## REQUIRED TASK
Copy out the lines below word for word, keeping every character and line break.

· · · · ·

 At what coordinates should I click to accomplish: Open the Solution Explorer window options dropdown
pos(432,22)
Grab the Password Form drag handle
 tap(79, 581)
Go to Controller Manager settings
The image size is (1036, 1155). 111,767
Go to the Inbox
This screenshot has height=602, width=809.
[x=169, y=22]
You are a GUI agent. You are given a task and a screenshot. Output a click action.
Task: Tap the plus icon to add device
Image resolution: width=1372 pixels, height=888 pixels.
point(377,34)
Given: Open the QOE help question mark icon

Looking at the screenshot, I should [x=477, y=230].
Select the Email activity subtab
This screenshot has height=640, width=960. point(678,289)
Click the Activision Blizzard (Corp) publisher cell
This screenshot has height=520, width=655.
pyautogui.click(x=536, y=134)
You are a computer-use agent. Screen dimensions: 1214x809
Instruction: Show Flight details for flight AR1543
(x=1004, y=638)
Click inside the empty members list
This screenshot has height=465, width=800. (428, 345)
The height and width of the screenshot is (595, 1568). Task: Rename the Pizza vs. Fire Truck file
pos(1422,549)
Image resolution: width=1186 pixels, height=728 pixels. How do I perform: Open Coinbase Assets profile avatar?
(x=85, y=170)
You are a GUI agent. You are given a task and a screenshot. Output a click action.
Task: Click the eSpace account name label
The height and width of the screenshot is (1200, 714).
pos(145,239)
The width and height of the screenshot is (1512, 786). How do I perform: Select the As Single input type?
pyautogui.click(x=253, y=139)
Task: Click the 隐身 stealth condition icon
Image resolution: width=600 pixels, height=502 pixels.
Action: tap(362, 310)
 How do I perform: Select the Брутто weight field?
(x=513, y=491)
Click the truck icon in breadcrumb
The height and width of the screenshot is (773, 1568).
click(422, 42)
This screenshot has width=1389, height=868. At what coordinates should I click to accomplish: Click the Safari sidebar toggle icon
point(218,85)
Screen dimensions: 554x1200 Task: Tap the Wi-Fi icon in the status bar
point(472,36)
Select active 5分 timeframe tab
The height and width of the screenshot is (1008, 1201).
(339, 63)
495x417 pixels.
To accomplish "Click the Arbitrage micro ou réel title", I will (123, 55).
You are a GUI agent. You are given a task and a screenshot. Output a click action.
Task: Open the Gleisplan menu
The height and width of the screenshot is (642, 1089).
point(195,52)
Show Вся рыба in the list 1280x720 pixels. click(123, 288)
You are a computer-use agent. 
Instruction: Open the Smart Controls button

· · · · ·

## COMPLETED EXERCISE
 At what coordinates should I click to accomplish: Open the Solution Explorer window options dropdown
pos(432,22)
Grab the Password Form drag handle
 tap(79, 581)
Go to Controller Manager settings
The image size is (1036, 1155). 111,767
Go to the Inbox
This screenshot has height=602, width=809.
[x=169, y=22]
You are a GUI agent. You are given a task and a screenshot. Output a click action.
Task: Tap the plus icon to add device
Image resolution: width=1372 pixels, height=888 pixels.
point(377,34)
Given: Open the QOE help question mark icon

Looking at the screenshot, I should [x=477, y=230].
Select the Email activity subtab
This screenshot has height=640, width=960. point(678,289)
Click the Activision Blizzard (Corp) publisher cell
This screenshot has height=520, width=655.
pyautogui.click(x=536, y=134)
You are a computer-use agent. Screen dimensions: 1214x809
Instruction: Show Flight details for flight AR1543
(x=1004, y=638)
Click inside the empty members list
This screenshot has height=465, width=800. (428, 345)
The height and width of the screenshot is (595, 1568). Task: Rename the Pizza vs. Fire Truck file
pos(1422,549)
Image resolution: width=1186 pixels, height=728 pixels. How do I perform: Open Coinbase Assets profile avatar?
(x=85, y=170)
You are a GUI agent. You are given a task and a screenshot. Output a click action.
Task: Click the eSpace account name label
The height and width of the screenshot is (1200, 714).
pos(145,239)
The width and height of the screenshot is (1512, 786). How do I perform: Select the As Single input type?
pyautogui.click(x=253, y=139)
Task: Click the 隐身 stealth condition icon
Image resolution: width=600 pixels, height=502 pixels.
Action: tap(362, 310)
 How do I perform: Select the Брутто weight field?
(x=513, y=491)
Click the truck icon in breadcrumb
The height and width of the screenshot is (773, 1568).
click(422, 42)
This screenshot has width=1389, height=868. At what coordinates should I click to accomplish: Click the Safari sidebar toggle icon
point(218,85)
Screen dimensions: 554x1200 Task: Tap the Wi-Fi icon in the status bar
point(472,36)
Select active 5分 timeframe tab
The height and width of the screenshot is (1008, 1201).
(339, 63)
495x417 pixels.
To accomplish "Click the Arbitrage micro ou réel title", I will (123, 55).
You are a GUI agent. You are given a task and a screenshot. Output a click action.
Task: Open the Gleisplan menu
The height and width of the screenshot is (642, 1089).
point(195,52)
Show Вся рыба in the list 1280x720 pixels. click(123, 288)
You are a computer-use agent. 
Instruction: Open the Smart Controls button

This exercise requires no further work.